(Stored entries)
┌──

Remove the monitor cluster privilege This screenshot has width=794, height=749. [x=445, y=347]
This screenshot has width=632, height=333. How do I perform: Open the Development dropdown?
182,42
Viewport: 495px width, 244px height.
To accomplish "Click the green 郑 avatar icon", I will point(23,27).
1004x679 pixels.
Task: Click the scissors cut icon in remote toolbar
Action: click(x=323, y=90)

└──
┌──

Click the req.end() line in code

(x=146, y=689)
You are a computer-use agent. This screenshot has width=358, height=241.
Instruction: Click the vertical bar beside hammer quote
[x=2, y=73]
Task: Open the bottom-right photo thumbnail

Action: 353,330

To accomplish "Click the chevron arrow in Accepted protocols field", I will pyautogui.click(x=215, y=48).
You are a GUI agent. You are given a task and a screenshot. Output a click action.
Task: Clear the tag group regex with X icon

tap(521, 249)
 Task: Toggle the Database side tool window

└──
┌──

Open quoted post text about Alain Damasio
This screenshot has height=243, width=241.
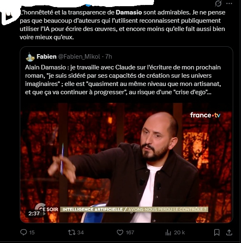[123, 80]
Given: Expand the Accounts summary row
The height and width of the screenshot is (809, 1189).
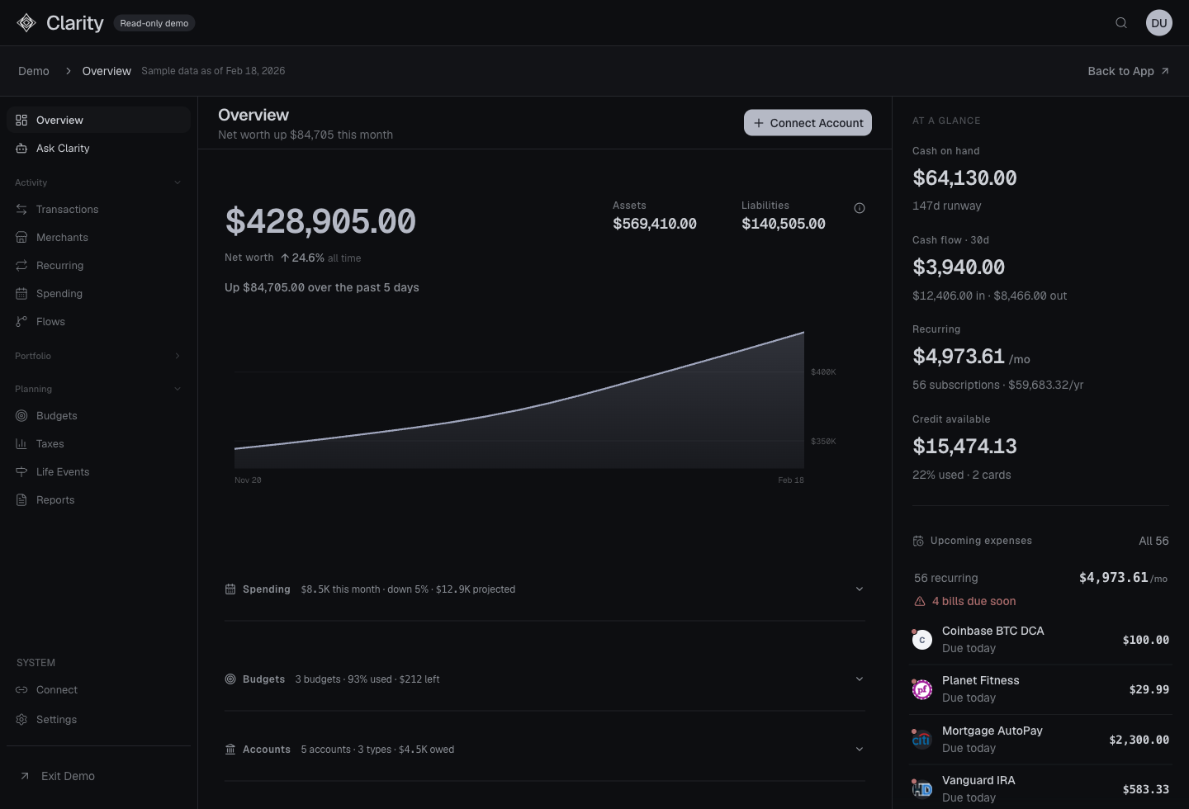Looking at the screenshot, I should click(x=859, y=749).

└──

▶ WRITTEN TASK:
Rewrite the lines between the one holding "will pyautogui.click(x=215, y=48)." and the one holding "Task: Toggle the Database side tool window", inclusive, changing "regex" to "pattern" and leaving everything else the same.

▶ FINAL RESULT:
To accomplish "Click the chevron arrow in Accepted protocols field", I will pyautogui.click(x=215, y=48).
You are a GUI agent. You are given a task and a screenshot. Output a click action.
Task: Clear the tag group pattern with X icon

tap(521, 249)
 Task: Toggle the Database side tool window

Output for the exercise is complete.